The Ante Effect: How to Adjust Your Poker Strategy for Antes

One of my favorite parts of a Sng or tournament is when the antes kick in. It should be one of yours too. You can open more hands, steal blinds and make more plays, such as resteals. Who doesn’t like to be more active?

The reason why I become more active when antes kick in is because antes are extra bets placed in the pot in addition to the blinds. This extra ‘dead money’ is meant to build pots and encourage more action.

It works, too. For example, in an 18-man Sng, there are two 100/200 levels, one without antes and one with 25-chip antes. With the blinds posted without antes, the pot is 300 chips. However, with blinds and antes posted, the pot is 525 chips — an increase of 75%.

It’s not just the 75% increase that’s worth noting. It’s that the increase creates such a large pot to stack ratio. In other words, if you have a 2500 chip stack at 100/200 with no antes, a 300 chip pot only makes up about 12% of your stack. Not really worth fighting over. However, a pot with 525 chips will make up 21% of your stack. That’s worth fighting for.

3 Adjustments to Make for Levels with Antes

Now that you know why you should be more active in levels with antes, it’s time to look at a few adjustments you can should make to your strategy.

Stealing the Blinds

The first adjustment I suggest you make is to steal the blinds more frequently. It’ll only take a couple of times before you’ve increased your stack by 40-50% or more. Tip: I actually hold off on stealing in the non-ante levels, primarily so that I can create (preserve) a tighter image. I find that this increases my success rate.

Despite what others think, I’m a huge fan of the min-raise. Not only when I steal the blinds, but whenever I open in rounds with antes or past blinds of 50/100. It’s very effective, because I’m risking as little as possible, to win as much as possible.

For example, say that I’m trying to steal the blinds at 100/200/25. There is 525 in the pot. A lot of guys here would 2.5 or even 3x to steal. I don’t care for this because at 2.5x (500), you have to be successful 1 out of 2 attempts (50%) just to break even (at 3x it’s 1.15 out of 2). However, if you min-raise to 400, you’d only have to be successful about 1 out of 2.5 times or around 40% to breakeven. This is a massive difference now, not to mention over the long run.
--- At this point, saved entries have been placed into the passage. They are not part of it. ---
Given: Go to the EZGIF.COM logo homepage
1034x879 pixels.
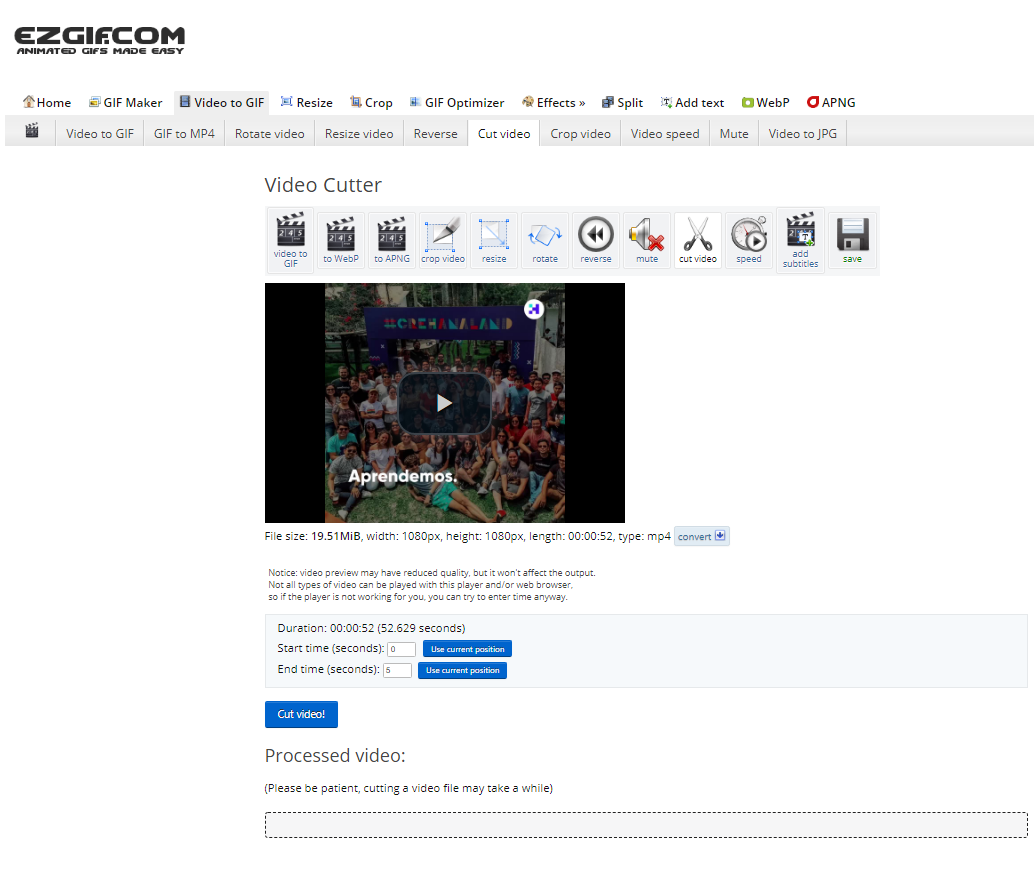Looking at the screenshot, I should 100,40.
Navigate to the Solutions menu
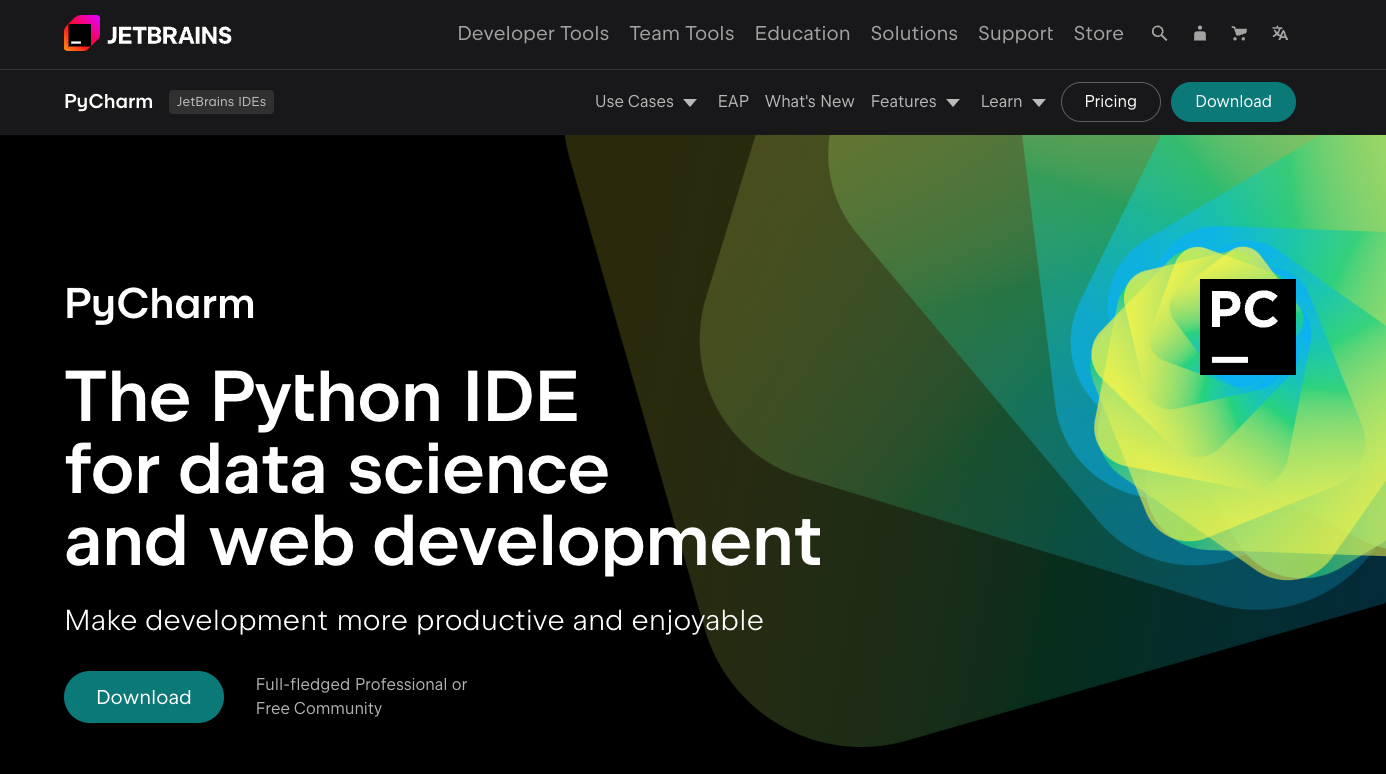 tap(913, 33)
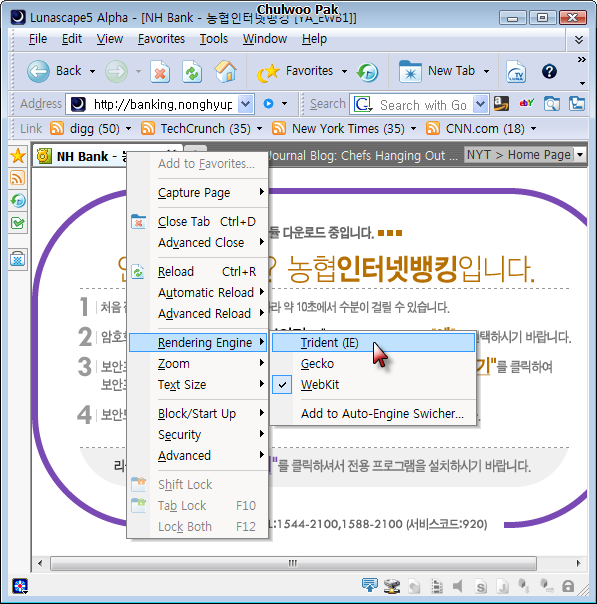Click the Reload page icon in the toolbar
The width and height of the screenshot is (597, 604).
pyautogui.click(x=192, y=72)
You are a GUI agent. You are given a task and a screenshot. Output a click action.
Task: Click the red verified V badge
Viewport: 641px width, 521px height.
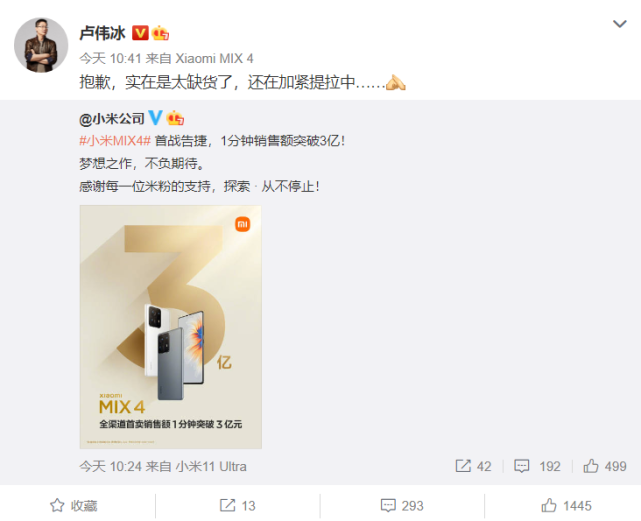coord(140,33)
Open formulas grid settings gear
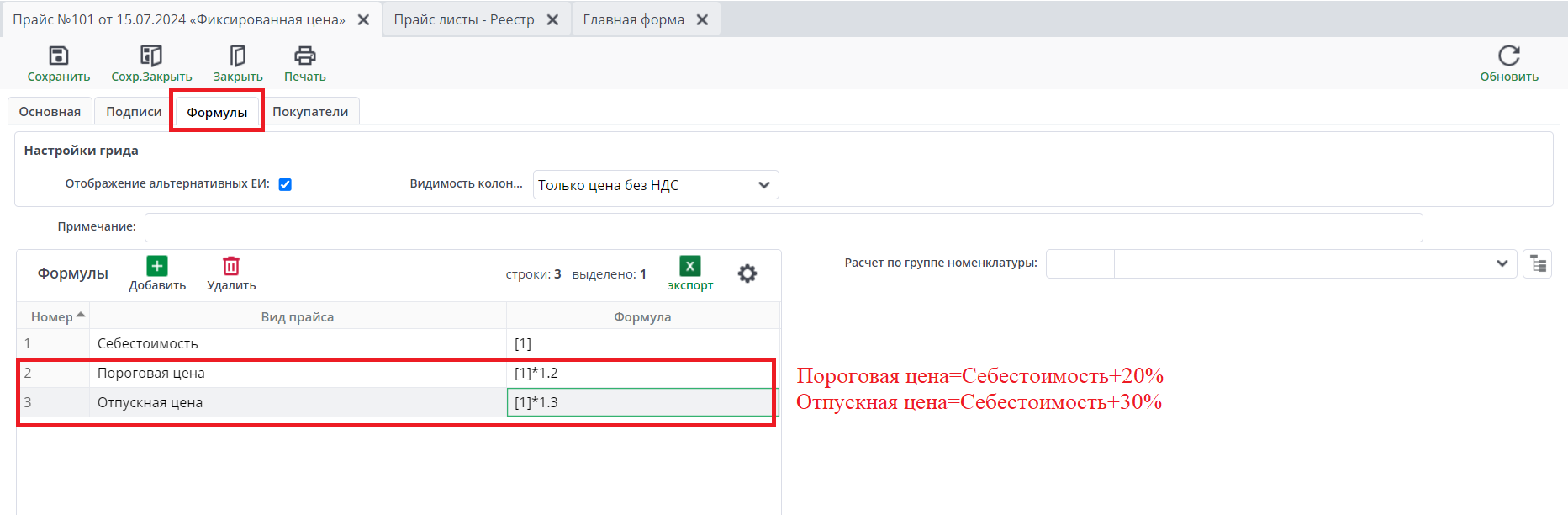Viewport: 1568px width, 515px height. point(747,273)
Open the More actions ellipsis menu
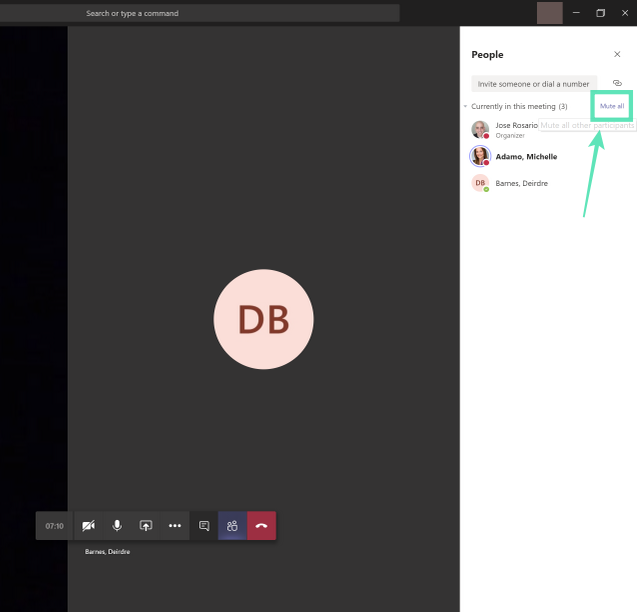 click(x=175, y=526)
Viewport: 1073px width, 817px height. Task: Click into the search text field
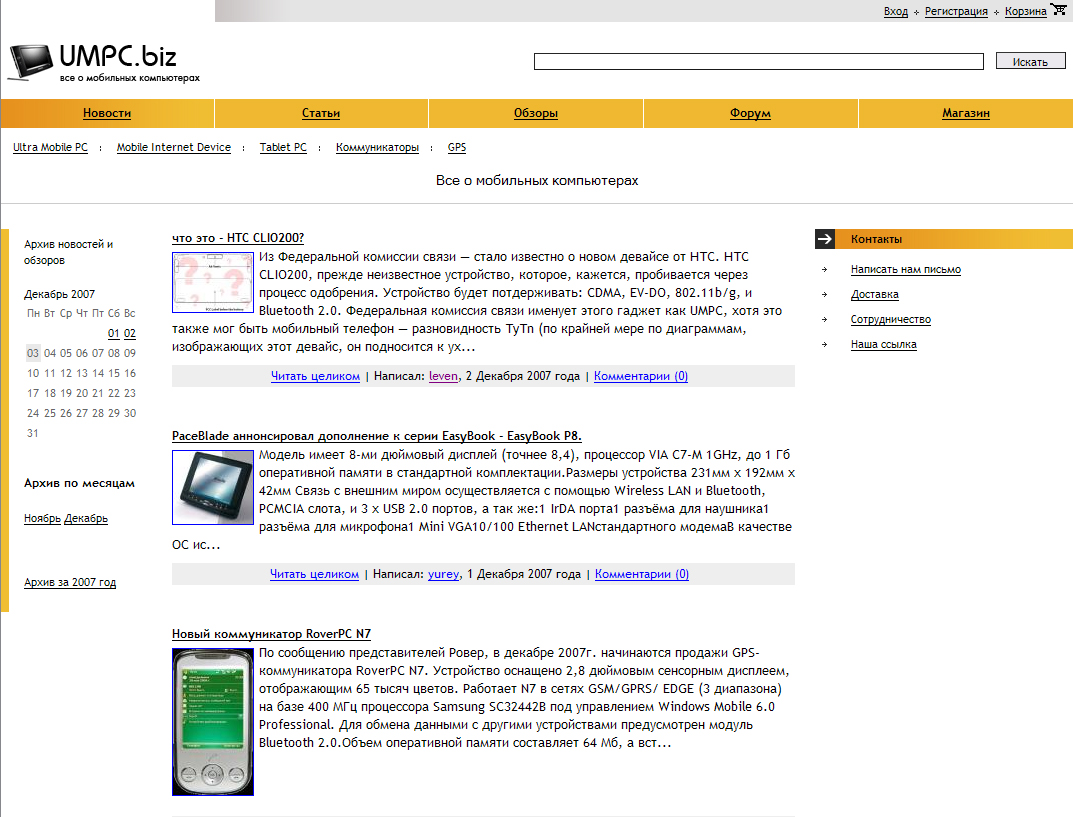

Another tactic that I use in my overall MTT (antes) strategy are resteals or shoves. These are made when another opponent opens and creates dead money. There may or may not be other callers in the pot.

This is a great play because with the antes, the pot will make up anywhere from 15% to 30% of your stack. Between your fold equity and the equity your hand has if called, you don’t have to be successful that often for a resteal to be profitable.

For example, we’re at 100/200/25 with 525 in the pot and a 3k stack. If someone opens to 400, there will now be 925 in the middle, about 33% of our stack. Relying on fold equity alone, this play has to work 3 out of 4 times to breakeven.

That sounds like a lot, right? It’s actually not that bad. The reason being is that with a tighter table image, I think we can get folds (at least) 2 out of 4 times. Say our hand has 50% equity. We’ll win 1 out of 2 times when we have to run it, for a total of 3 out of 4 times. I think this is a conservative estimate too, that our fold equity will induce folds more than 50% of the time.

The one thing to remember here is that you want to make sure that between the antes and the other players in the pot, that there is plenty of dead money to justify a resteal. I recommend restealing pots worth at least 15% of your stack, and prefer 20% or more.

Last thing — remember that your opponents are eyeing the dead money too. So be sure to watch out for stacks to your left that have 15-20 big blinds or less, as they’ll be the ones most likely to reshove on you. You’ll want to adjust your opening range to reflect more hands you’re willing to call off with than not.

Short Stack Strategy

The last major adjustment that I make is to my shoving ranges when I’m a short stack. The reason why you want to adjust your shoving range is that with antes, effective stack sizes are smaller than they appear to be. I don’t know the exact math, but as I understand it, the general rule of thumb is that stacks are 2-3 big blinds smaller with antes. So a 10 big blind stack would effectively be 7-8, meaning your range needs to be wider.

You’ll want to remember too, that other stacks are effectively shorter as well. They’ll have wider calling ranges, not to mention that they’ll have better odds to call your shove due to the dead money that antes create.